Stylus

出会いは突然に

あれから、1週間程経過したが、例の彼から何の音沙汰もなかった。その間大学はまだ夏休みだったので、普通にバイトをし、普通に友達にあい、普通にグダグダした一日を送っていた。もちろん、新宿には近づかなかったが。
そんなある日、借りていたDVDを返すため、駅前のビデオ屋『ビデオスペシャル』に行った。俺はモテないがエロビデオは借りないことを誇りにしている。いち映画好き、いやもう既に映画人と呼んでも言いくらいだと自負しているのだからエロビデオを見ることは沽券にかかわる、そんなふうに考えていた。
その日も疲れた心と身体を癒すために、お得意の『コメディー』のコーナーを物色していた。
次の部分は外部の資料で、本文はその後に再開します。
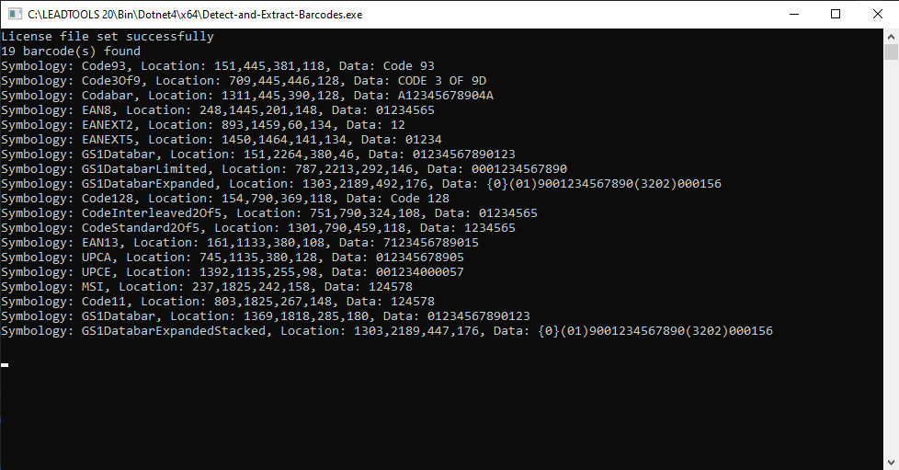Click the "19 barcode(s) found" line
The image size is (899, 470).
click(x=71, y=52)
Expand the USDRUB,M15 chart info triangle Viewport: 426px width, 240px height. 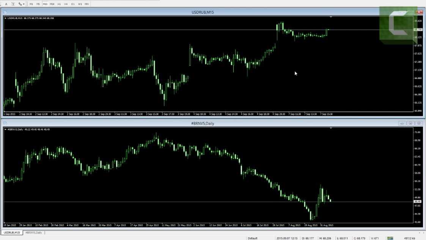coord(5,18)
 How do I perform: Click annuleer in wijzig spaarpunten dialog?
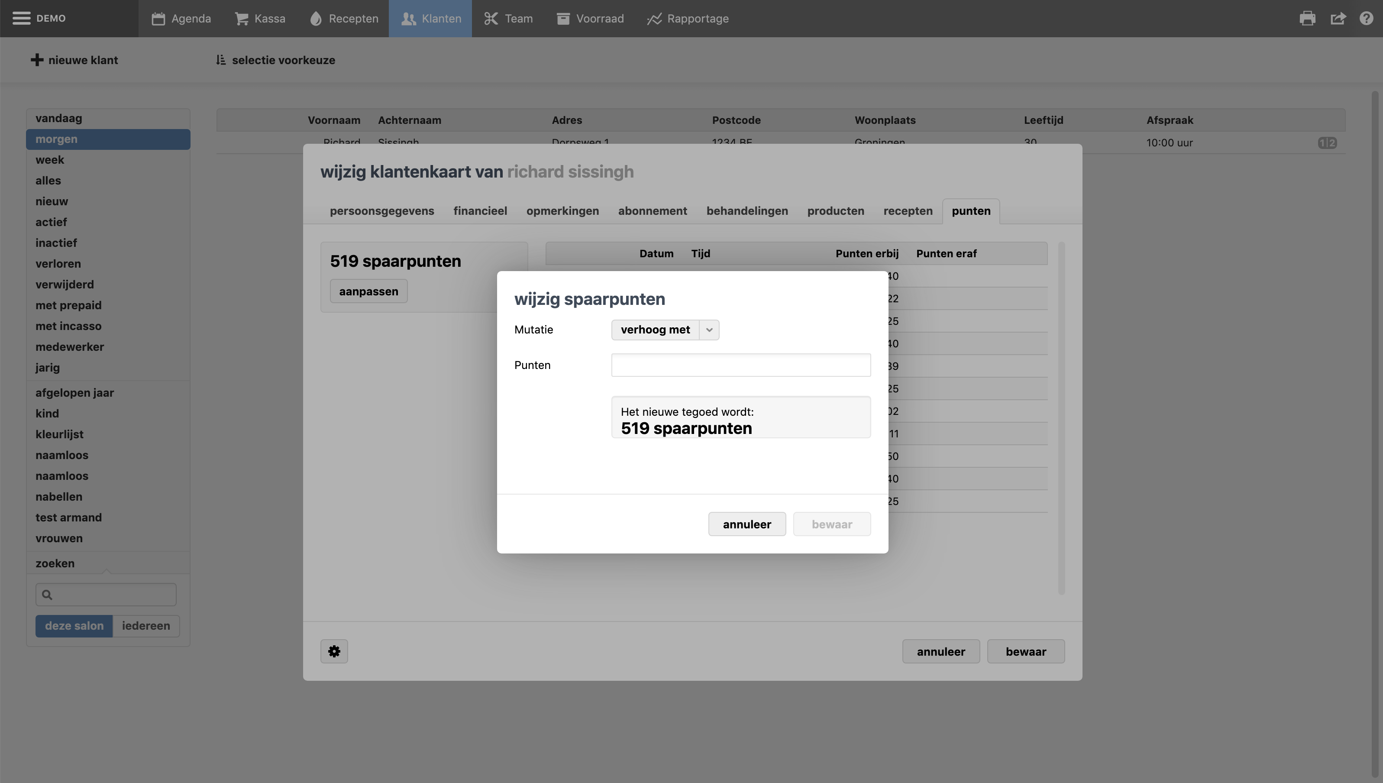click(x=747, y=524)
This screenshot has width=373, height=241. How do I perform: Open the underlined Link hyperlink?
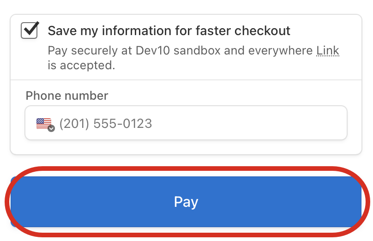tap(328, 50)
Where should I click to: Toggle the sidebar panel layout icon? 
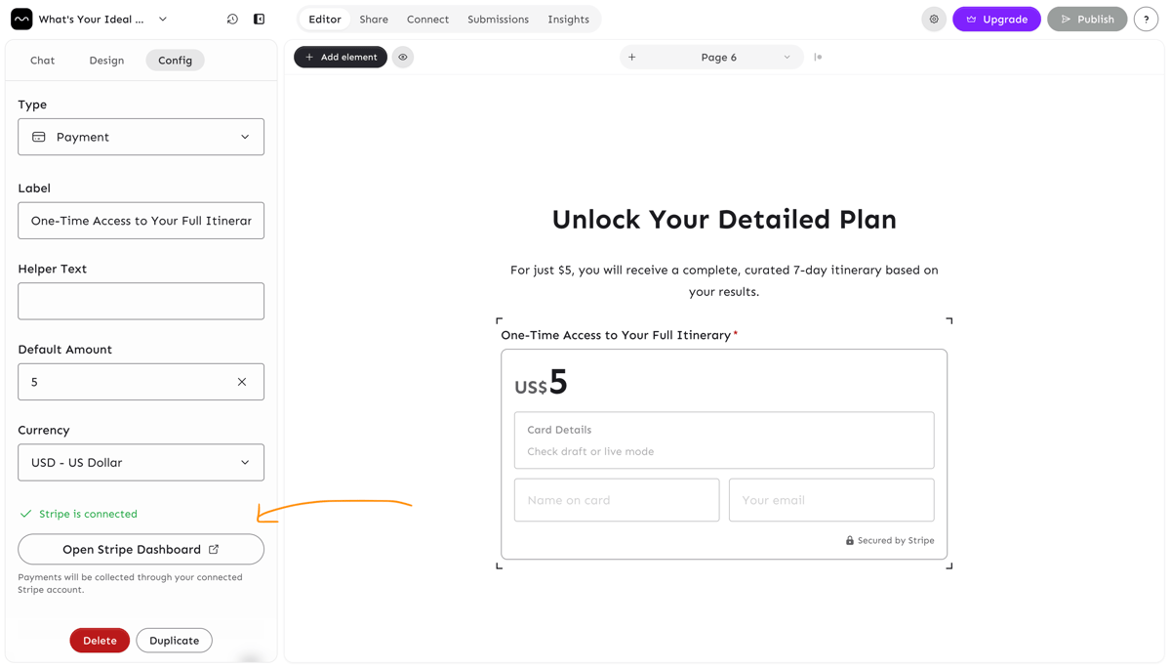260,20
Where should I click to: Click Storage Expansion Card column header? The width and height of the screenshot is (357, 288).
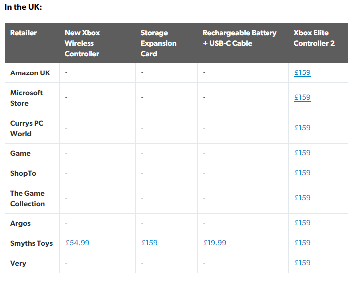(x=158, y=43)
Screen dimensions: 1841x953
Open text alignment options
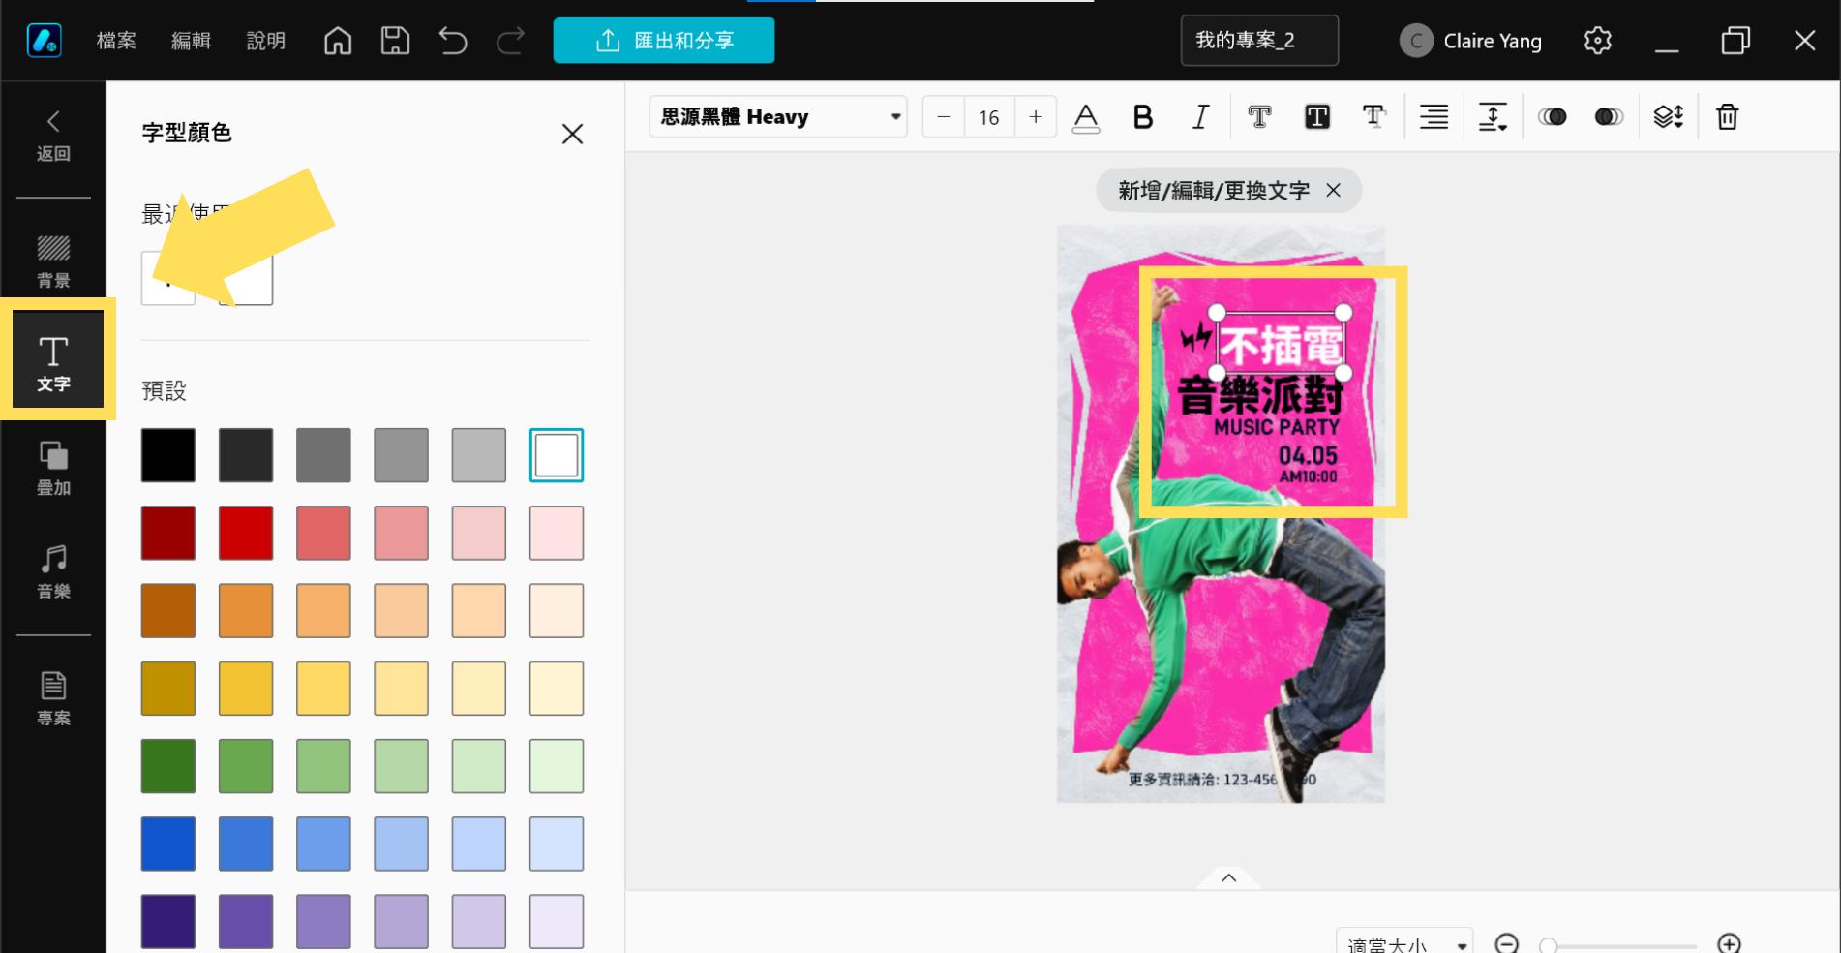[1434, 117]
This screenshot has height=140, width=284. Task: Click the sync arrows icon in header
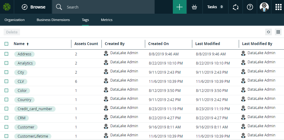click(x=235, y=7)
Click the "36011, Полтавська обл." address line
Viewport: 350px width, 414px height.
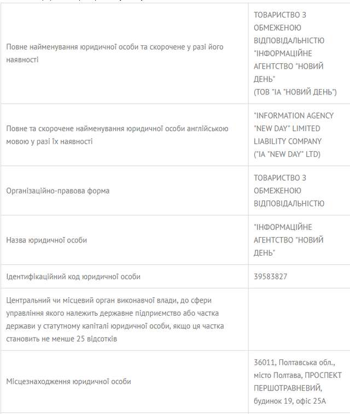(x=294, y=363)
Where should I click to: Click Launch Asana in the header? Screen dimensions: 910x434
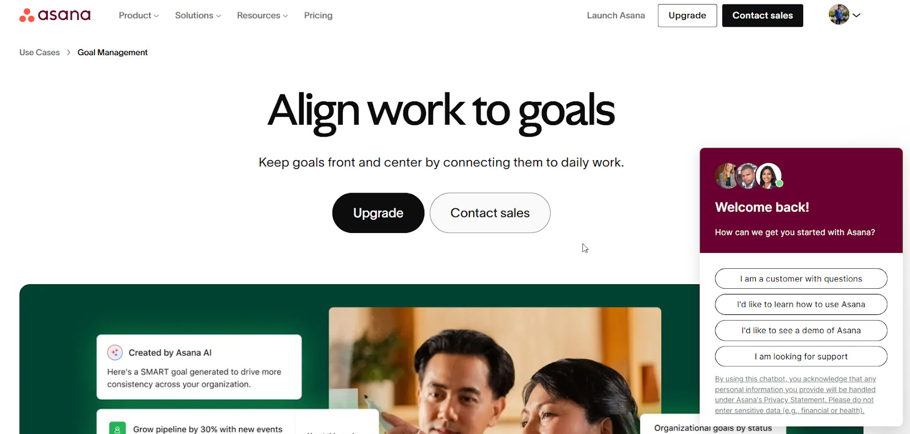tap(616, 15)
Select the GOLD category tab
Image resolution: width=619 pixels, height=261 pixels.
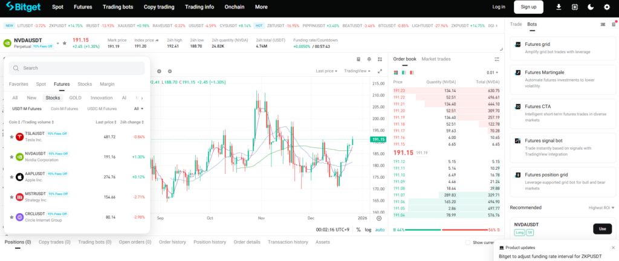75,97
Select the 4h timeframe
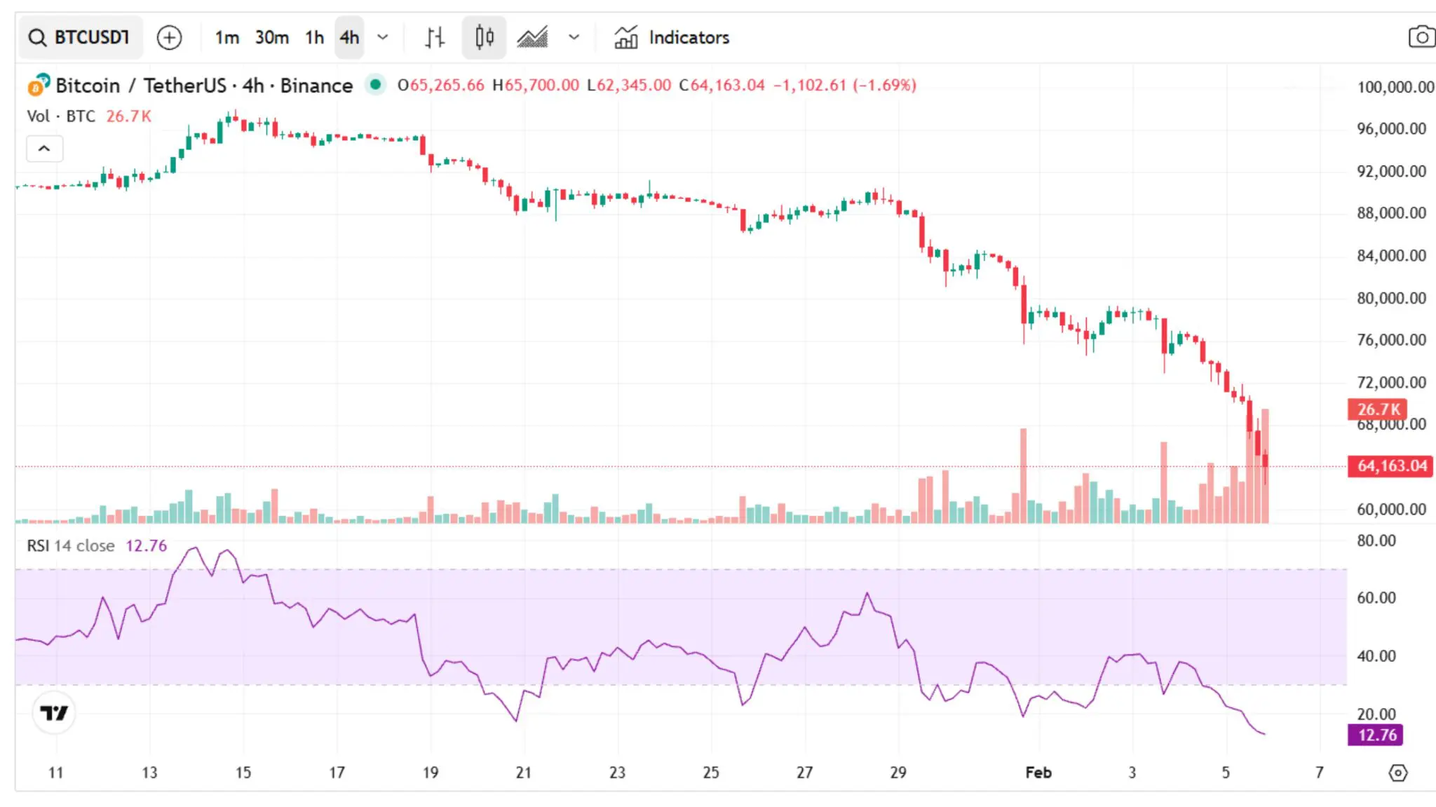Screen dimensions: 1436x807 coord(349,37)
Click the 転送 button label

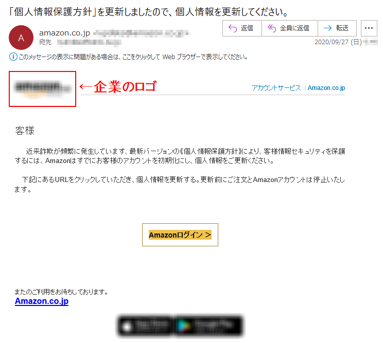(342, 28)
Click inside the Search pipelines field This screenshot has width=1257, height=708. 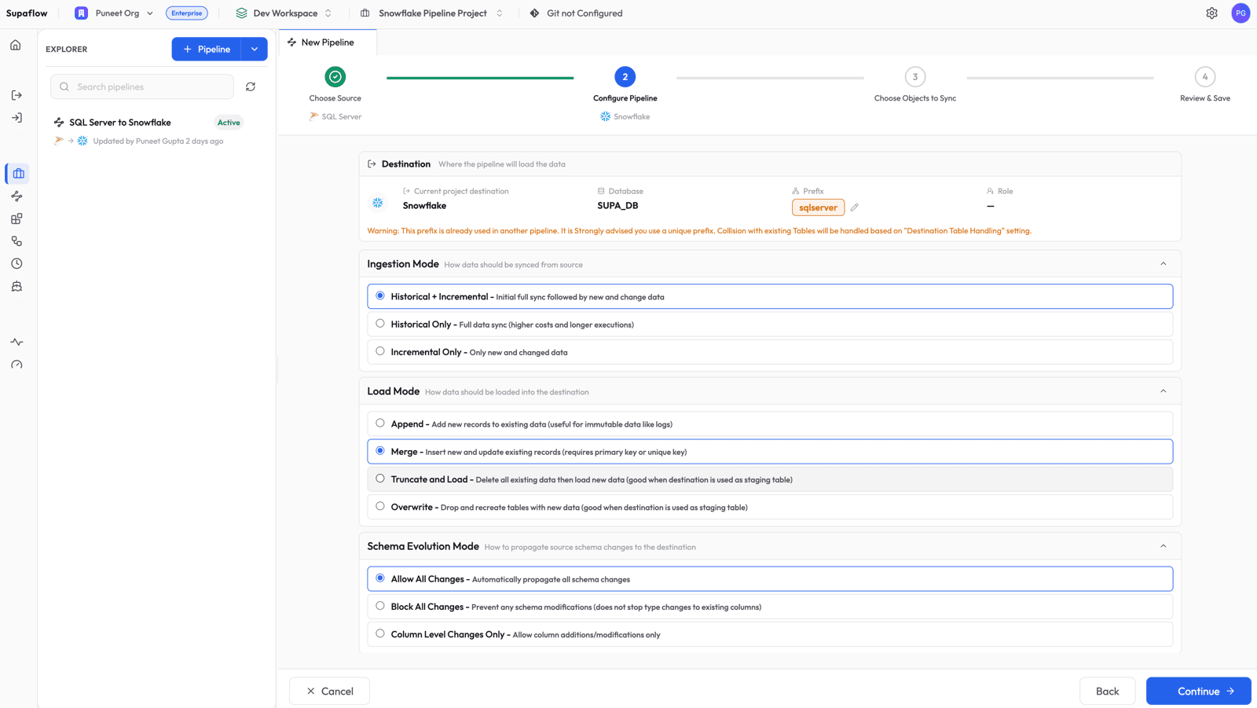[x=141, y=86]

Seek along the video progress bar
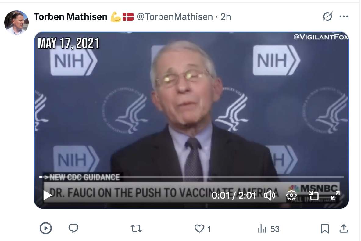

コメディーコーナーは、アダルトコーナーの隣で、『長時間コメディーコーナーを見ている』イコール『アダルトコーナーに入る勇気がない』と見られてしまう的なやすし方程式が成立していたので、俺は常に秒速で物色し適切なコメディーを選択していた。俺的にはその道のプロ意識があったのだ。
しかし生憎その日は既にチェック済みのものしか空いてなく、まだ未チェックのものはアダルトコーナー入口付近にしかなかった。

俺は、

『背に腹はかえられんか・・・』

と独り言をいい、やむを得ず、危険なエリアに突入して行った。